++++ Source data

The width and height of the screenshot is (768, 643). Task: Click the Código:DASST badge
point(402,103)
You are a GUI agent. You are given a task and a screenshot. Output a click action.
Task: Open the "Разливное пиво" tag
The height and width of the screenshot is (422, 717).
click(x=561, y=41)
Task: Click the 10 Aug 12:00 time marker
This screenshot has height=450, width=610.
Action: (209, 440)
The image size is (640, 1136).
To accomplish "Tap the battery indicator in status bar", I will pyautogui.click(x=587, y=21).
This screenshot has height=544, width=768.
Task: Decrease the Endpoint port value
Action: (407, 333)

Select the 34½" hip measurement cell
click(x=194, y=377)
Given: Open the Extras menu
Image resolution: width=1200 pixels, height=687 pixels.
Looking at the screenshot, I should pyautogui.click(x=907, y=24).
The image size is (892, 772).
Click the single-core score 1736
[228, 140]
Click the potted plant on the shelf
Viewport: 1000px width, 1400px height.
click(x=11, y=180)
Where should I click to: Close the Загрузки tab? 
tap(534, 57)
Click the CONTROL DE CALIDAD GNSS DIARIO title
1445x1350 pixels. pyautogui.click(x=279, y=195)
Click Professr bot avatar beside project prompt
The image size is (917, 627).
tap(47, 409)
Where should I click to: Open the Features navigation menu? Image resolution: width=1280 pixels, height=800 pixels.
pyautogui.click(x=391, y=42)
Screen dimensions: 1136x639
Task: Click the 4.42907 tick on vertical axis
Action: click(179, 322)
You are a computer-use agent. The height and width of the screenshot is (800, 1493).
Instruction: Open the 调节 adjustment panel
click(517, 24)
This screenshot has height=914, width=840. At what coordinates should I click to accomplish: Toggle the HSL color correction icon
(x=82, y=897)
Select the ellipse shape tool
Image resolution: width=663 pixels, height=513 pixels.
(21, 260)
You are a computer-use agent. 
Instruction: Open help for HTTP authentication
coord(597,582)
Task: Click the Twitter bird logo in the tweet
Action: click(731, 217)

++++++++

Assignment: The full data, transcribed without change, is the expected answer.

Your response:
The width and height of the screenshot is (768, 643). Task: Click the Código:DASST badge
point(402,103)
You are a GUI agent. You are given a task and a screenshot. Output a click action.
Task: Open the "Разливное пиво" tag
The height and width of the screenshot is (422, 717).
click(x=561, y=41)
Task: Click the 10 Aug 12:00 time marker
This screenshot has height=450, width=610.
Action: (209, 440)
The image size is (640, 1136).
To accomplish "Tap the battery indicator in status bar", I will pyautogui.click(x=587, y=21).
This screenshot has height=544, width=768.
Task: Decrease the Endpoint port value
Action: (407, 333)

Select the 34½" hip measurement cell
click(x=194, y=377)
Given: Open the Extras menu
Image resolution: width=1200 pixels, height=687 pixels.
Looking at the screenshot, I should pyautogui.click(x=907, y=24).
The image size is (892, 772).
Click the single-core score 1736
[228, 140]
Click the potted plant on the shelf
Viewport: 1000px width, 1400px height.
click(x=11, y=180)
Where should I click to: Close the Загрузки tab? 
tap(534, 57)
Click the CONTROL DE CALIDAD GNSS DIARIO title
1445x1350 pixels. pyautogui.click(x=279, y=195)
Click Professr bot avatar beside project prompt
The image size is (917, 627).
tap(47, 409)
Where should I click to: Open the Features navigation menu? Image resolution: width=1280 pixels, height=800 pixels.
pyautogui.click(x=391, y=42)
Screen dimensions: 1136x639
Task: Click the 4.42907 tick on vertical axis
Action: click(179, 322)
You are a computer-use agent. The height and width of the screenshot is (800, 1493).
Instruction: Open the 调节 adjustment panel
click(517, 24)
This screenshot has height=914, width=840. At what coordinates should I click to accomplish: Toggle the HSL color correction icon
(x=82, y=897)
Select the ellipse shape tool
Image resolution: width=663 pixels, height=513 pixels.
(21, 260)
You are a computer-use agent. 
Instruction: Open help for HTTP authentication
coord(597,582)
Task: Click the Twitter bird logo in the tweet
Action: click(731, 217)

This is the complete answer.